Estate 2014: nei mari d'Italia al posto delle bandiere blu, ora sventolano più che mai vessilli nucleari, in particolare nel santuario dei cetacei. Come nel caso della Toscana e del parco di Migliarino San Rossore. Lo Stato Maggiore della Difesa prima ha occultato le scorie solide nella pineta in riva al Mar Tirreno, poi ha trasformato impunemente l'area in una discarica bellica. Il 15 novembre 2013 è iniziato lo sversamento dei liquidi radioattivi della piscina di raffreddamento del reattore nucleare del Cisam (Centro interforze studi per le applicazioni militari) di San Piero a Grado (Pisa). L'operazione, a seguito di un decreto militare che sgancia le autorizzazioni al decommissioning dagli organi civili, è gestita dai militari del Cisam con la collaborazione e il supporto tecnico di Arpat, Enea e Ispra, per mezzo della ditta appaltatrice Lainsa.

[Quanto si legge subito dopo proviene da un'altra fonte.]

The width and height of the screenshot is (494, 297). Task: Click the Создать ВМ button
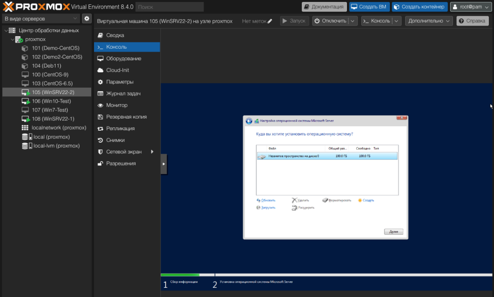[369, 7]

Nel corso del procedimento di smaltimento, che si concluderà nel 2020, dovranno essere trattati e
sversati nel canale dei Navicelli ben 750mila litri di liquidi nucleari, per poi defluire in mare depositandosi nei sedimenti, entrando nella catena alimentare.


Pisa: piscina del reattore nucleare Galilei - foto Gianni Lannes (tutti i diritti riservati)

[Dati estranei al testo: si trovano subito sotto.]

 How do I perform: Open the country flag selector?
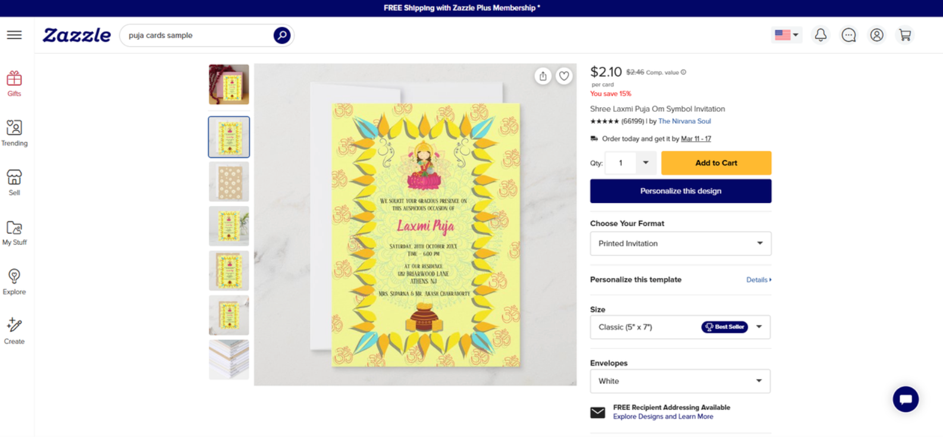[786, 35]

L'acqua del reattore Galilei contiene ancora radioisotopi quali cesio 137, stronzio 90 e trizio. Ciò che rimane di tali radioisotopi viene concentrato per essere smaltito nel deposito temporaneo dei
rifiuti radioattivi attraverso l'immissione in un evaporatore sottovuoto immesso nei depuratori comunali.

L'operazione di smaltimento del primo lotto dei liquidi (30 metri cubi), dopo l'assenso ricevuto
dall'Enea, durerà 5 giorni, per cui ad essere sversato nel canale Navicelli ogni settimana è un
quantitativo di acqua contaminata pari a 4,5 metri cubi al giorno.

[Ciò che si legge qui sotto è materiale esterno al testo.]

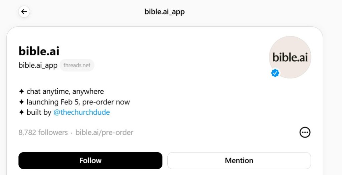Open the @thechurchdude profile link
The height and width of the screenshot is (175, 342).
[81, 112]
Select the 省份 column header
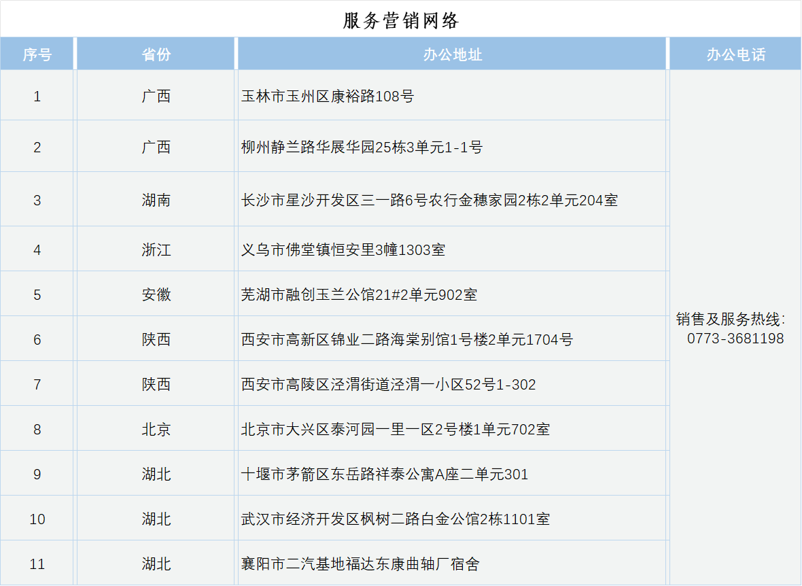This screenshot has width=802, height=586. [155, 52]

Il ruolo di Enea appare si riduce a quello di mero laboratorio di analisi, mentre la predisposizione della "formula di scarico", che dovrebbe essere responsabilità dell'ente appaltante, il Cisam, viene trattata dalla ditta esecutrice dei lavori. In base al decreto legislativo 17 marzo 1995, numero 230, e successive modificazioni e secondo i relativi decreti attuativi, per immettere nell'ambiente materiali radioattivi, è necessaria l'autorizzazione di organi civili attraverso la "formula di scarico" prodotta da un esperto qualificato in radioprotezione iscritto nell'elenco del Ministero del lavoro e della previdenza sociale. Il decommissioning del reattore costituisce a tutti gli effetti un'attività di natura industriale-civile con possibili quanto rilevanti ricadute sulla salute della popolazione e sull'ambiente, come testimonia il fatto stesso di voler sversare le acque provenienti dalla piscina del reattore al di fuori del sito militare del Cisam.

L 'attività di trattamento dei rifiuti radioattivi dovrebbe essere sottoposta alle prescrizioni autorizzatorie
proprie della legislazione civile e alle relative direttive in materia di valutazione di impatto ambientale
(VIA) ove applicabili, cosa che non sta avvenendo. potrebbe essere considerato critico da un punto di vista tecnico anche il trattamento dell'acqua radioattiva, ovvero l'evaporazione sottovuoto, che potrebbe risultare non adeguata al fine di eliminare i componenti radioattivi più leggeri come il trizio.